To find the minimum force required to prevent the crate from sliding down the incline, we need to consider the forces acting on the crate.

1. Identify the relevant forces:
- Weight (mg): The force due to gravity acting vertically downward, where m is the mass of the crate and g is the acceleration due to gravity.
- Normal force (N): The force exerted by the incline surface perpendicular to it.
- Friction force (f): The force of static friction between the crate and the incline, which acts parallel to the incline.
- Force applied (F): The force that needs to be exerted perpendicular to the incline to prevent the crate from sliding down.

2. Determine the components of the weight and normal force:
- Weight (mg): The weight can be divided into two components: one parallel to the incline (mg*sinθ) and one perpendicular to the incline (mg*cosθ), where θ is the angle of the incline.
- Normal force (N): The normal force acts perpendicular to the incline and is equal to mg*cosθ.

3. Analyze the forces in the horizontal direction:
- The force applied (F) and the friction force (f) are the only forces acting horizontally.
- The friction force (f) is equal to the coefficient of static friction (µ) multiplied by the normal force (N), which can be written as f = µN.
- The force applied (F) can be determined as F = f to prevent the crate from sliding.

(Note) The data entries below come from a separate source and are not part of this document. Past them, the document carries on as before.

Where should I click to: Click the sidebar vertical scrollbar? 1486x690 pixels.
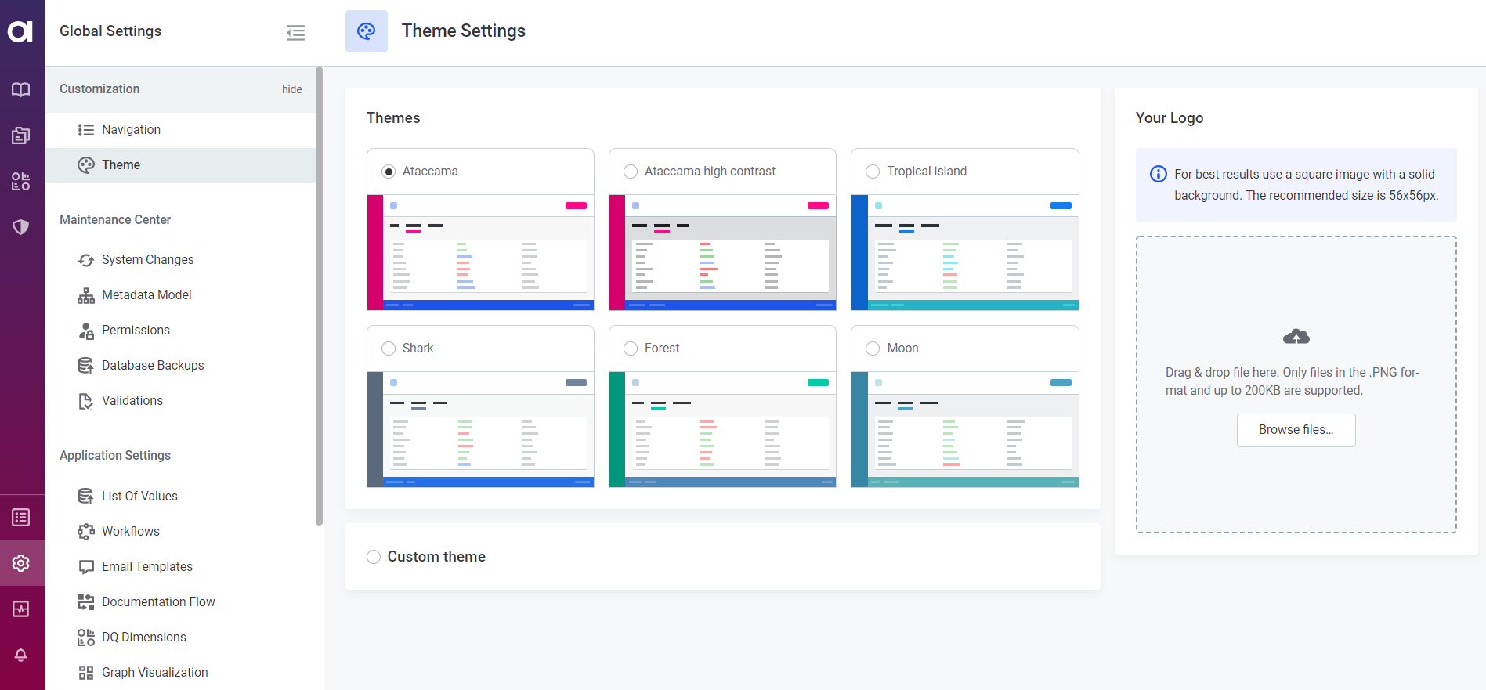point(319,298)
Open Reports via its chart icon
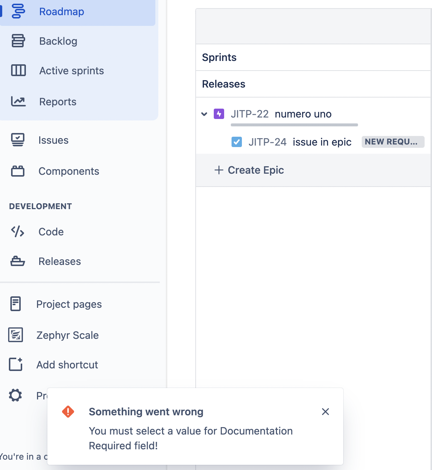Image resolution: width=432 pixels, height=470 pixels. pyautogui.click(x=18, y=102)
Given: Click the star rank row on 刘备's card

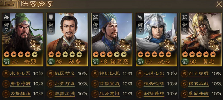Looking at the screenshot, I should click(x=65, y=54).
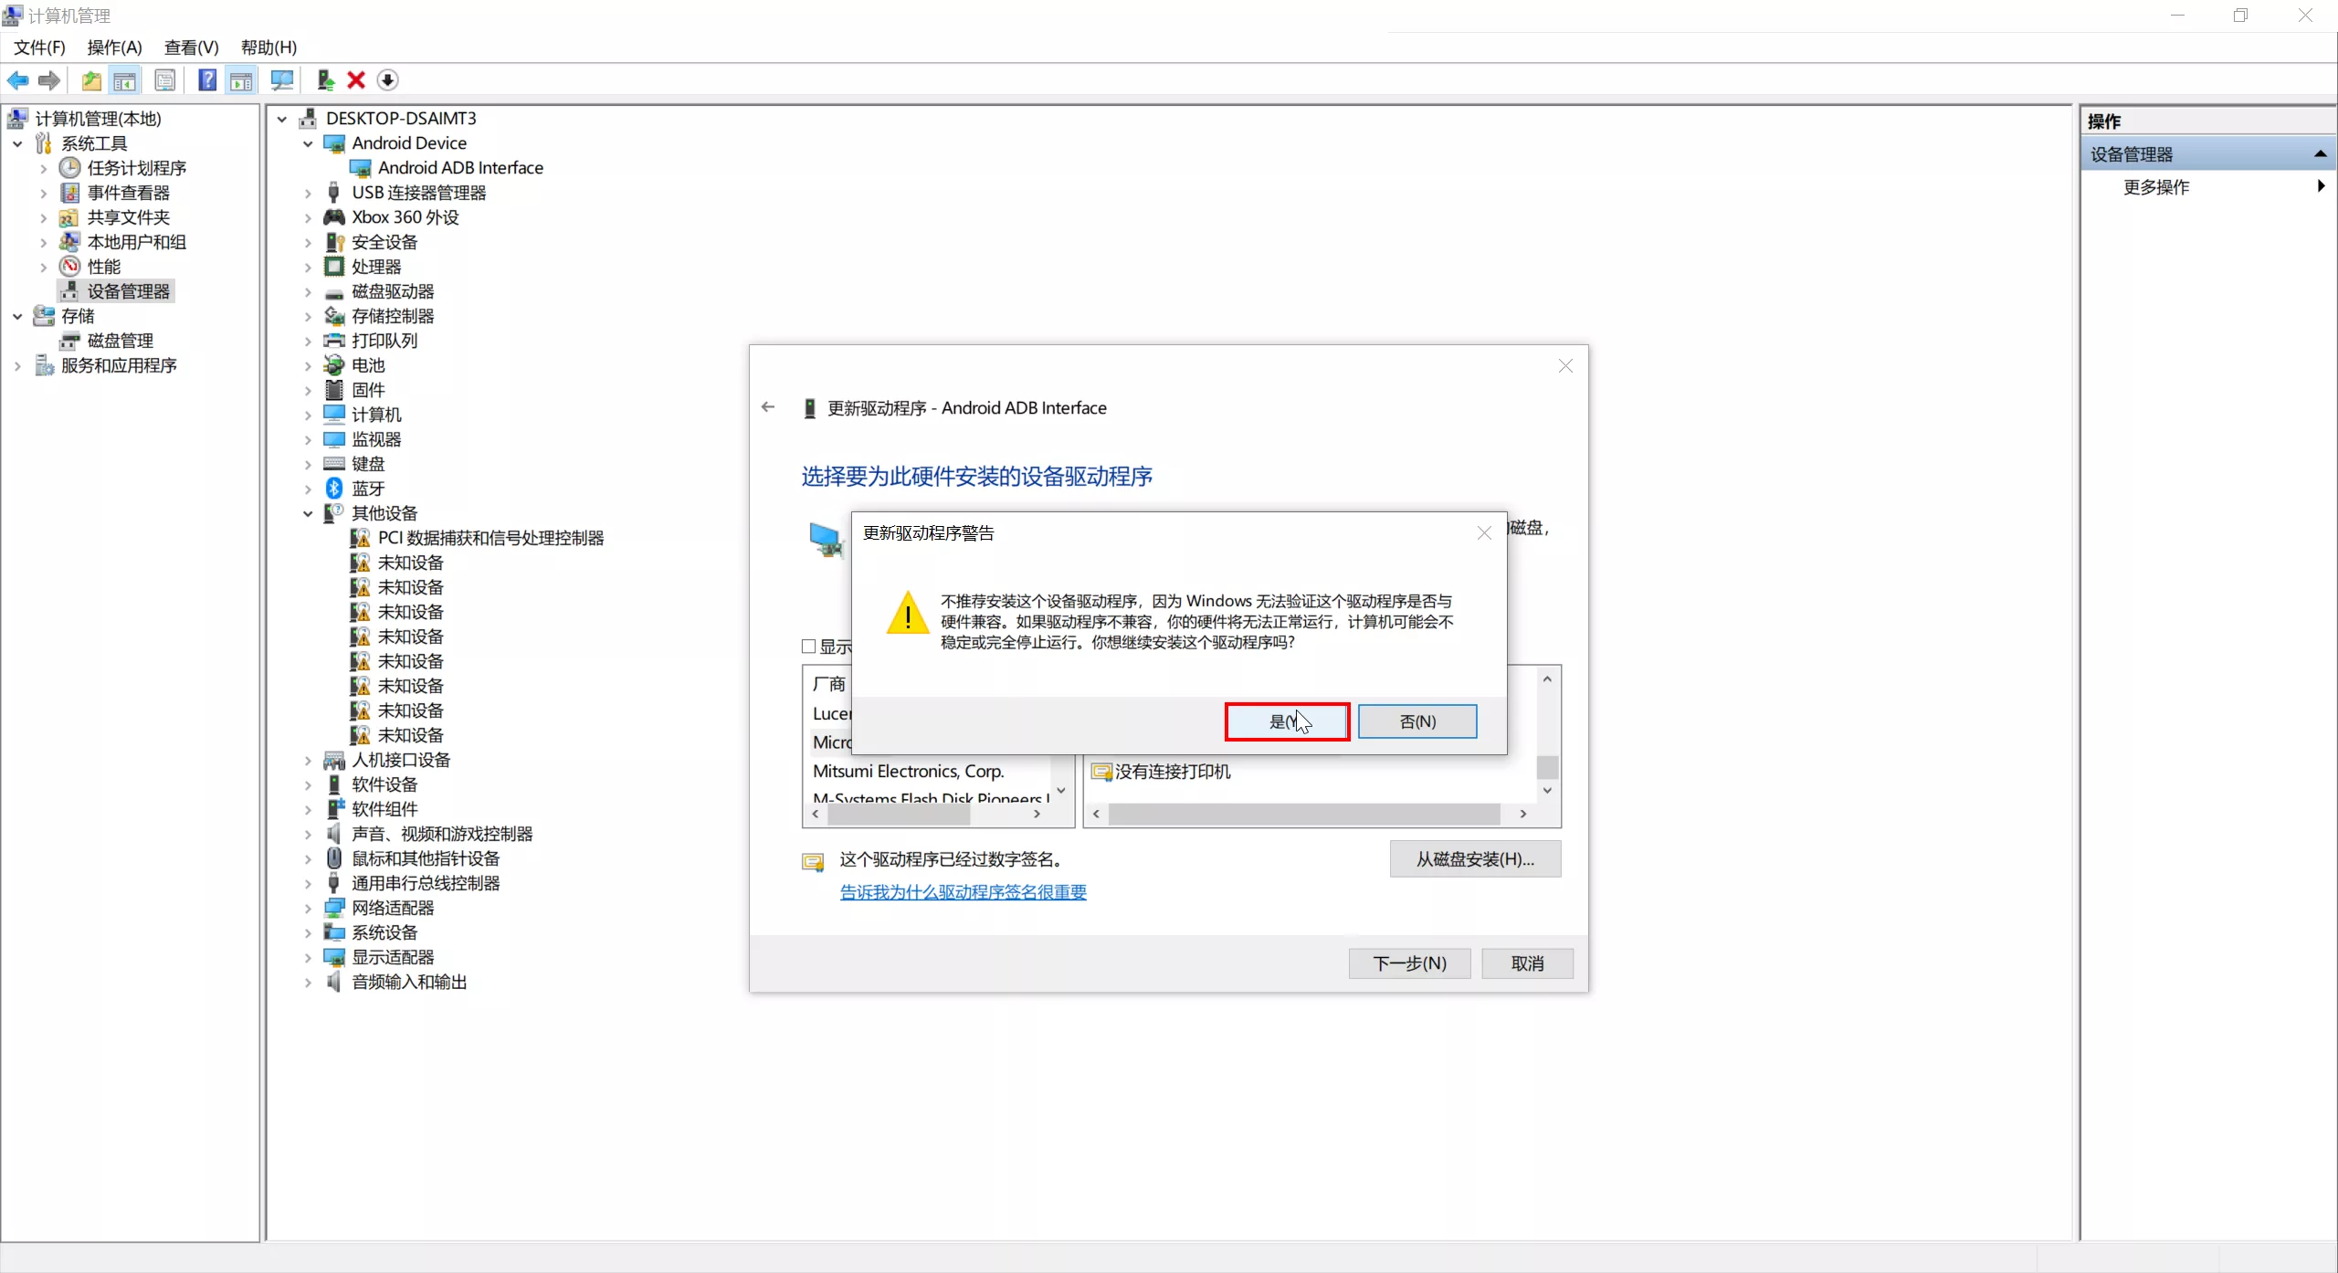This screenshot has height=1273, width=2338.
Task: Click the 从磁盘安装(H)... button
Action: (1474, 859)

4. Solve for the minimum force (F):
- In this case, the force applied (F) is equal to the friction force (f) required to prevent the crate from sliding.
- So, F = f = µN.

Now let's substitute the known values into the equations.

Given:
- Mass of the crate (m) = 3.78 kg
- Coefficient of static friction (µ) = 0.306
- Incline angle (θ) = 38°
- Acceleration due to gravity (g) = 9.8 m/s^2

First, calculate the normal force (N):
N = mg*cosθ
= (3.78 kg * 9.8 m/s^2) * cos(38°)

Then, substitute the value of N into the equation for the force applied (F):
F = µN
= 0.306 * N

Finally, plug in the value of N and solve for F.

Therefore, the minimum force required to prevent the crate from sliding down the incline is F = 0.306 * (3.78 kg * 9.8 m/s^2) * cos(38°). This will give you the answer in units of Newtons (N).